舞台は、基本の世界としてある世界とそのコピー世界―――『重奏世界』とが日本―――『神州』が起こした事故により重なってひとつの世界として合一してしまった世界。世界の合一を起こしてしまった責任を取るという形で各国に分割統治されている神州で、唯一の領土として残されている8つの船からなる巨大航空都市艦”武蔵”。決まった位置に留まらず、常時神州上空のいずこかを航行するその船の上が基本の舞台となるようです。だたし、あくまで基本であり、今巻では武蔵上とその武蔵が寄航した都市―――三河が舞台となっています。
今作品、初っ端から川上節が炸裂しておりこの作品を楽しむためには兎にも角にも世界観の理解/順応がまずは最初の課題となります。過去の都市シリーズやAHEADシリーズを読んでいた人には馴染み深い言葉などが出てくるのでまずまずハードルは低いですが、逆にこの作品から川上稔先生の作品に挑戦しよう、とするならかなりの苦難を覚悟しなければならないでしょう。というのも、都市シリーズ/AHEADシリーズで少しづつ積み重ねる―――小出しにしてきた新技術(武神や異属、自動人形などの設定)―――という下積みがある事が前提になっていて、川上稔先生初体験だとまず彼ら彼女らが何が出来る存在なのか―――そういったことから理解する必要が出てくるからです。ちなみに簡単に穿って説明してみると―――武神=MS、異属=悪魔や天使、他に竜とか等の所謂『亜人間』的な存在、自動人形=オートマトンメイドさん。但し重力制御とかできるちょっと凄いやつだぜ?という感じでしょうか。かなり端折ってみましたが。そんな訳で、読むうちにどういう存在なのかを理解してくとなると、物語を追いかけるのをそっちのけで設定理解に腐心した結果、この作品の面白み―――そういった特殊な存在が入り混じって繰り広げられる世界規模の騒動―――といったものが満足に楽しめません。そういう意味も含め、この作品はかなり電撃文庫上級者向けの小説、ということになるでしょうか。

= = = = =

** 練習問題 **
(1) 抜粋文をもとに、次の問いに答えてください。
(a) 神州に唯一の領土として残されている巨大航空都市艦は、何という名前ですか。
(b) 今巻で舞台となっている、武蔵が寄航した都市はどこですか。
(c) 簡単な説明の中で、武神は何にたとえられていますか。
(2) 記録の最初の行から「Action: tap(247, 276)」を含む行までを、その行も含めて一字一句変えずに書き出してください。画像は答えに入れないでください。

** 元の記録 **
= = = = =

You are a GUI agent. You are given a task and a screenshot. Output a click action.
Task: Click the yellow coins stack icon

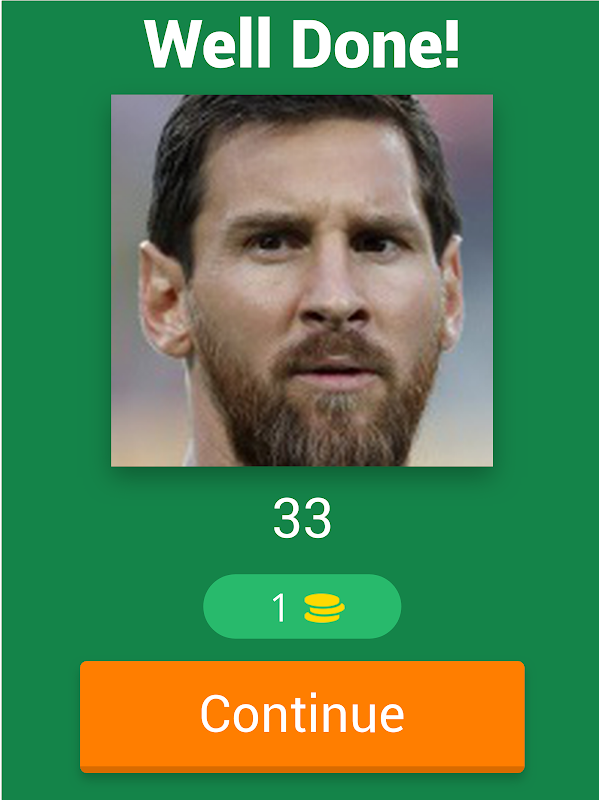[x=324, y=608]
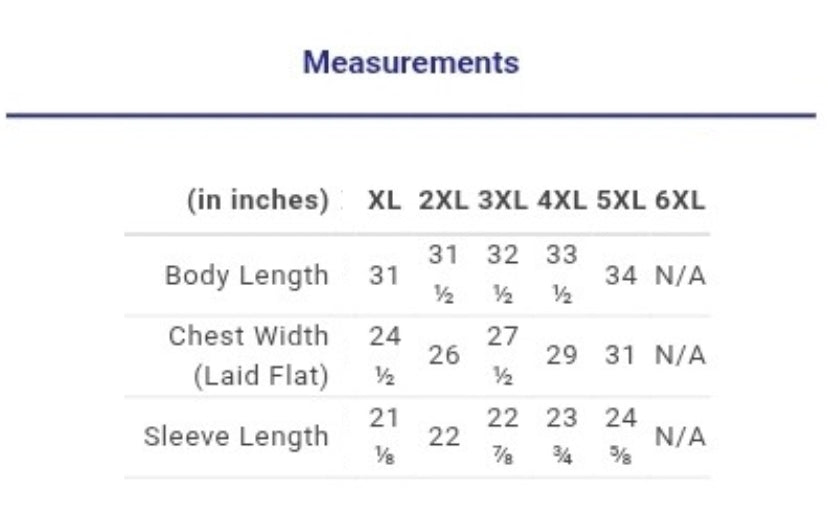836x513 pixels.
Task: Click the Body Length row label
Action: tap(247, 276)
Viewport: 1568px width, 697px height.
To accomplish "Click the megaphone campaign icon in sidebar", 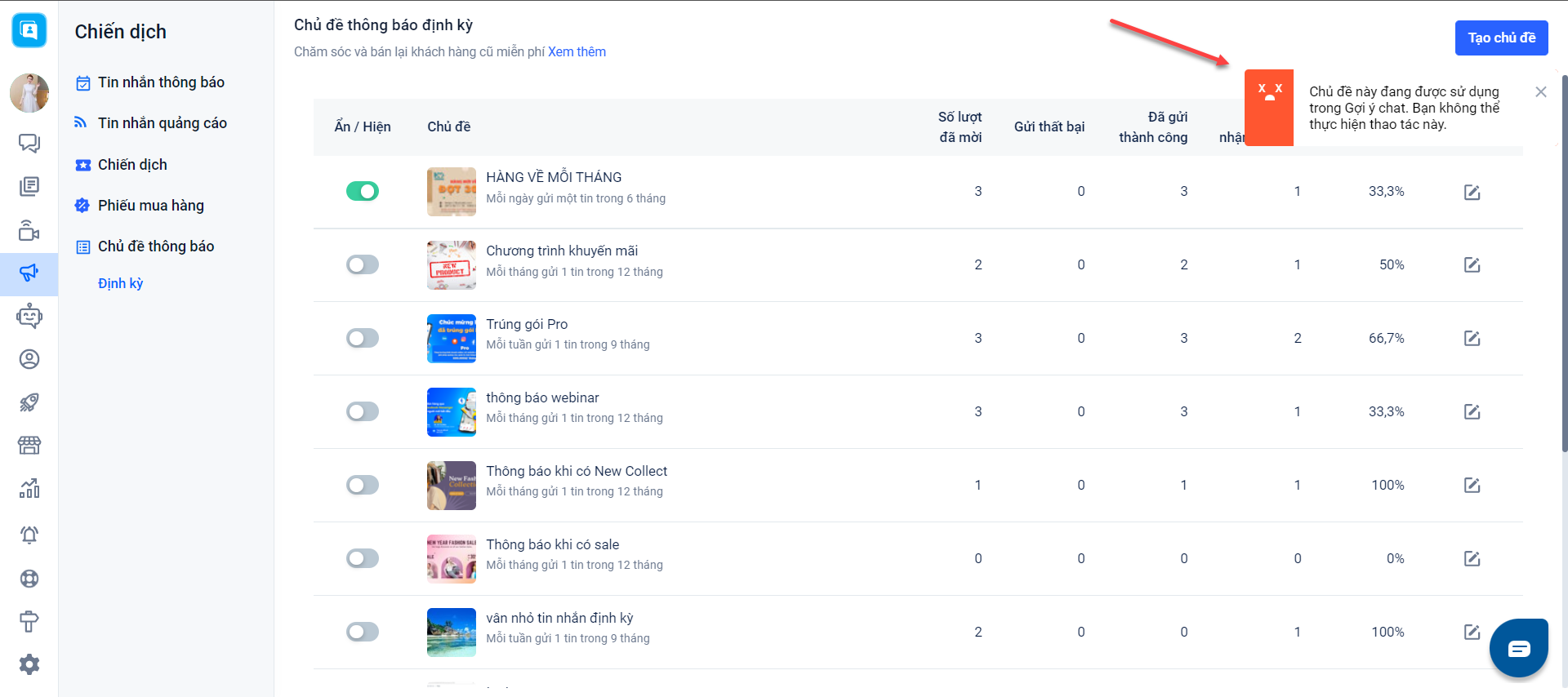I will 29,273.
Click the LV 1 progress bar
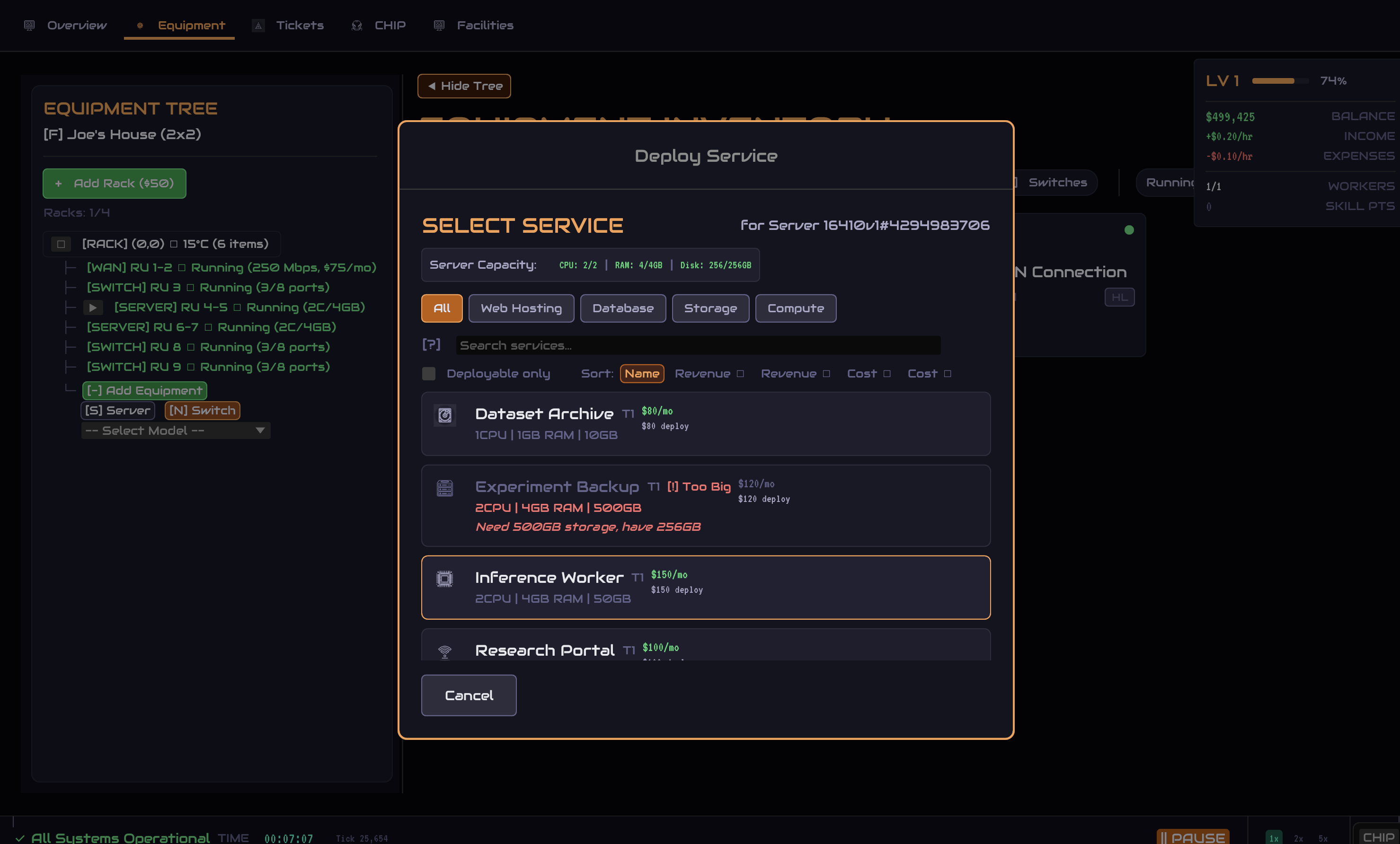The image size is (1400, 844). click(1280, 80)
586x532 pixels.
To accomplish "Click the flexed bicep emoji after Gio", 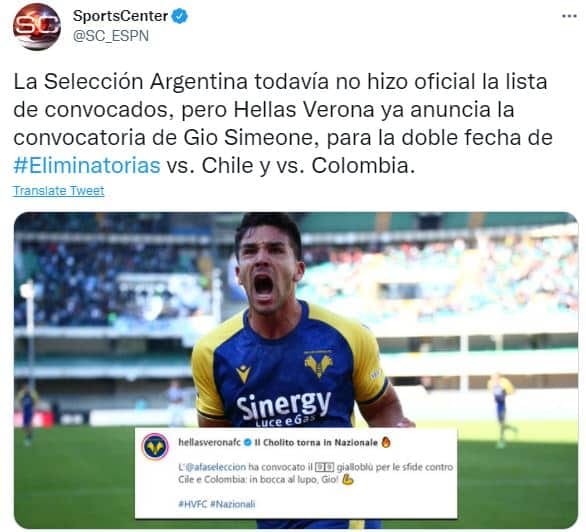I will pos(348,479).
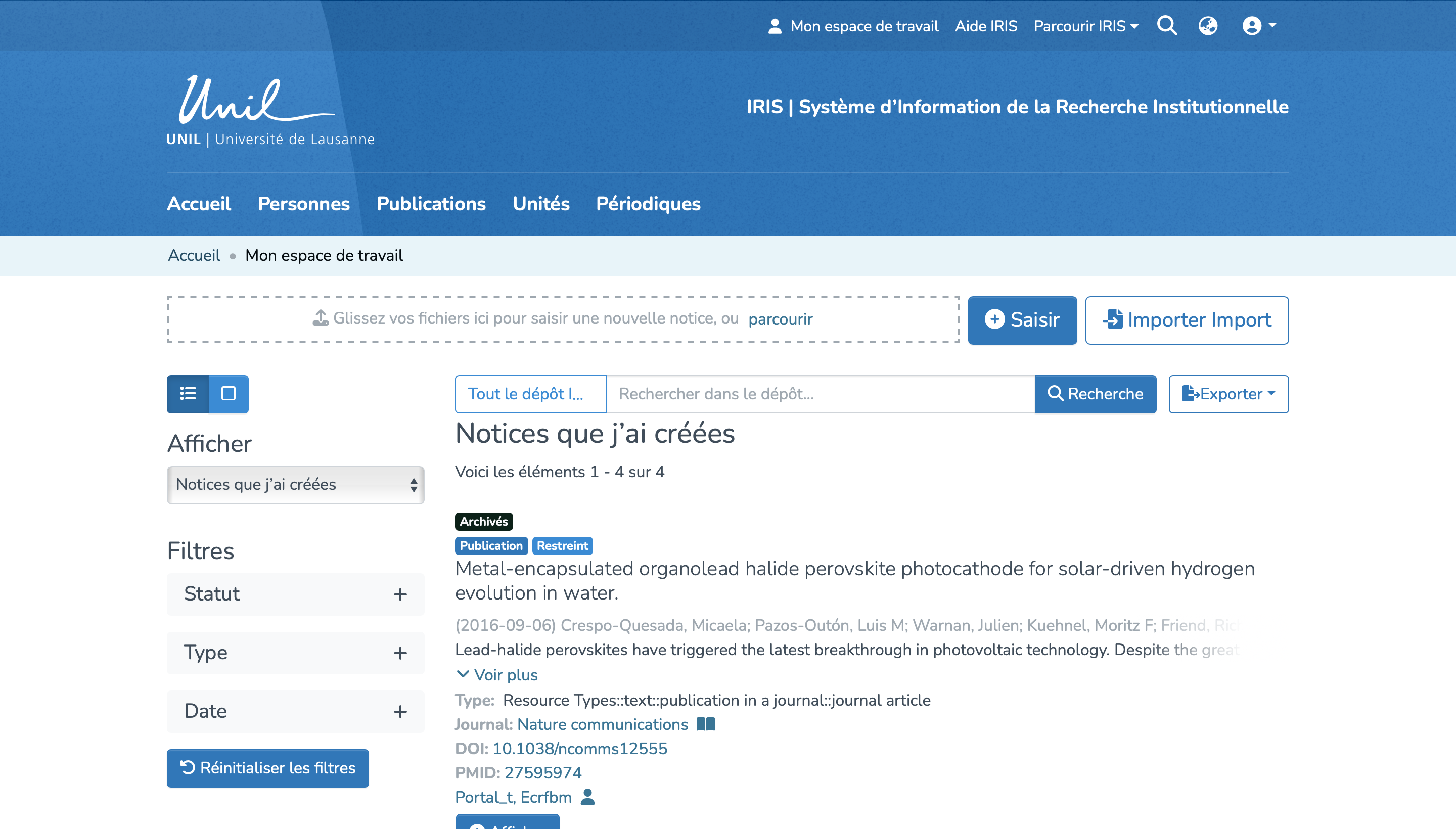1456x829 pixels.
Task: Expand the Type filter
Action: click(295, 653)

= = = = =

** 解答一覧 **
(1)
(a) 巨大航空都市艦の名前は「武蔵」です。
(b) 武蔵が寄航した都市は三河です。
(c) 武神はMSにたとえられています。

(2)
You are a GUI agent. You are given a task and a screenshot. Output a click action.
Task: Click the yellow coins stack icon

[x=324, y=608]
836x513 pixels.
Task: Click the Body Length row label
Action: tap(247, 276)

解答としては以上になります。